_The problem_: Lay out as a numbered list the lines of the material between the line holding "You are a GUI" and the line holding "click(125, 119)", inclusive, skipping any blank lines. Leave the pictures out of your answer.

Records of finding words and elements:
——
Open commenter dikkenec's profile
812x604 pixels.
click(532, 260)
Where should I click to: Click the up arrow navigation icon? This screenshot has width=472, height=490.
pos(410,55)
——
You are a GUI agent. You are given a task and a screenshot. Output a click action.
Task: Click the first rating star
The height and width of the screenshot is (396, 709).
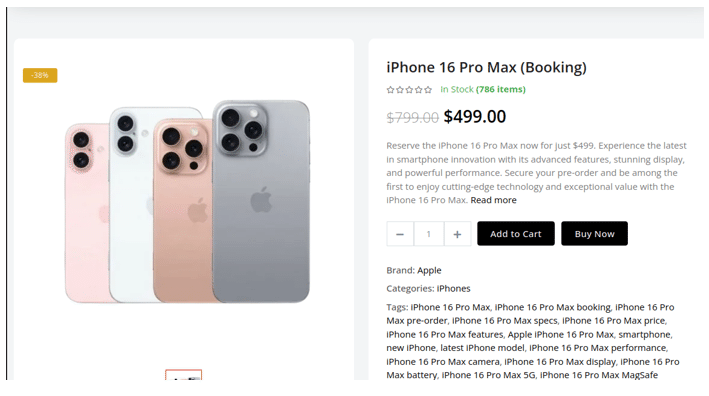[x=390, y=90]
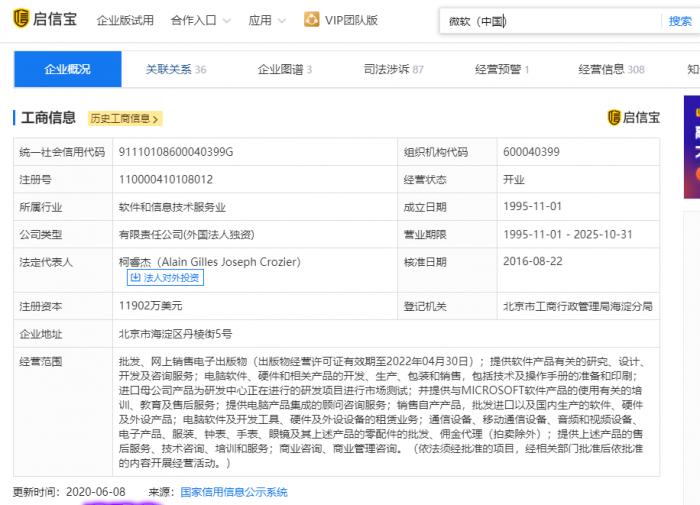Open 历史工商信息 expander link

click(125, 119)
——
_Full solution_:
1. You are a GUI agent. You are given a task and a screenshot. Output a click action.
2. Task: Click the first rating star
3. The height and width of the screenshot is (396, 709).
4. [x=390, y=90]
5. Open 历史工商信息 expander link
6. click(125, 119)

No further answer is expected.